Resilience as we understand it today probably has its origins in thinking by child psychologists in the 1970s and 80s. Previous work had focused on the negative consequences of poor life circumstances, but these thinkers wanted to find out about the children who appeared to be able to adapt and overcome the worst of situations.
The focus on protective factors in individuals has since been broadened to organisations and specific industries and sectors, including health.
In an article in Nursing Management in 2017, Paul Jebb cites research suggesting that resilience building involves assessment, acceptance, adaptation and advancement. He says: ‘The abilities to assess events, accept their impact, adapt to new circumstances and take action to build up resilience again, ready for the next challenge, could be built into reflective practice so learning can be timely and self-led.’
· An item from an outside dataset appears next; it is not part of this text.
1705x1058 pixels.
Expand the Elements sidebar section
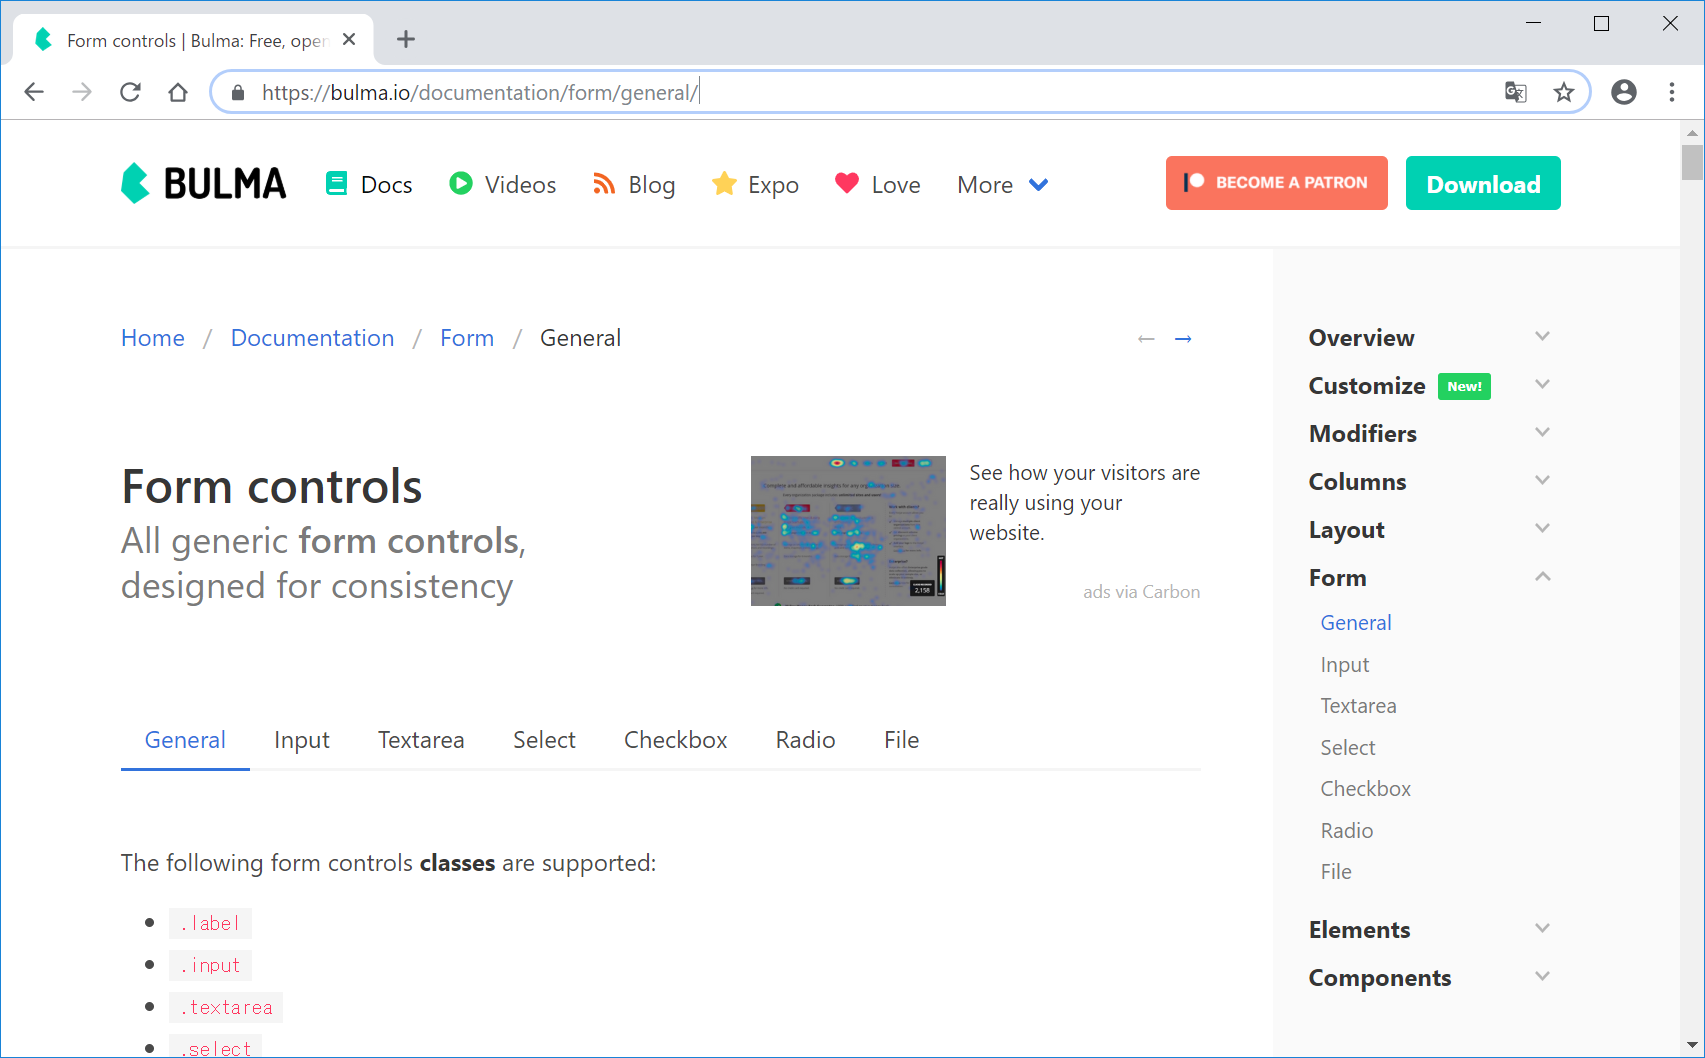pyautogui.click(x=1542, y=929)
Recommendations for developing resilience
The Point of Care Foundation report for Hospice UK makes the following recommendations for engaging staff and developing resilience:
- Establish supervision arrangements.
- Seek out problems and target support for them.
- Assess training needs and plan education and training of staff and volunteers in relation to resilience.
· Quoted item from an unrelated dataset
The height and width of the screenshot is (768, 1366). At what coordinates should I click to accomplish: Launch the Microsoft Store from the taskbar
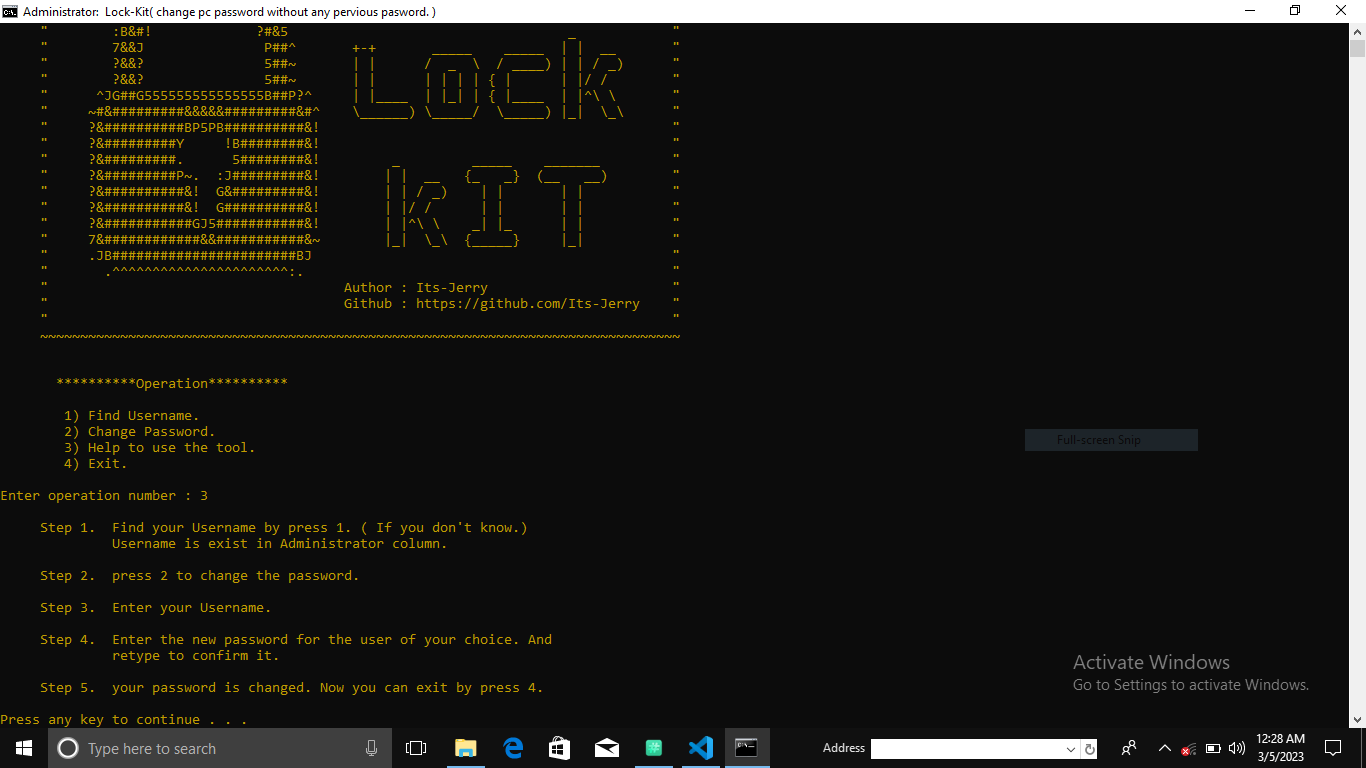click(x=559, y=747)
- Create space for staff to reflect on patient care challenges, such as Schwartz rounds.
- Set coherent goals for quality and safety from board to ward.
- Articulate values and show how they translate into behaviour.
Schwartz rounds: replacing burnout with compassion
Dozens of healthcare organisations across the UK and the Republic of Ireland have introduced Schwartz rounds with the aim of supporting staff and ultimately improving patient care and experience.
The ‘rounds’ are meetings at which staff from all disciplines and levels can come together to discuss the emotional and social aspects of working in healthcare.
According to the Point of Care Foundation, which implements Schwartz rounds in the UK, the underlying premise is that compassion shown by staff can make all the difference to patients’ experience of care, but in order to provide compassionate care staff must feel supported in their work.
Less isolated, more supported
The rounds follow a structured format with sessions generally once a month and lasting for an hour, and involve clinical and non-clinical staff sharing their experiences.
The Point of Care Foundation says rounds can help staff feel more supported in their jobs, allowing them the time and space to reflect on their roles.
Evidence shows that staff who attend the sessions feel less isolated and more supported, and that it can also break down hierarchies and give staff a better understanding of each other’s jobs and challenges.
Schwartz rounds are named after healthcare attorney Ken Schwartz who was diagnosed with terminal lung cancer in 1994. During his treatment he found that it was acts of kindness from caregivers that ‘made the unbearable bearable’. He left a legacy to establish the Schwartz Centre in Boston to foster compassionate care.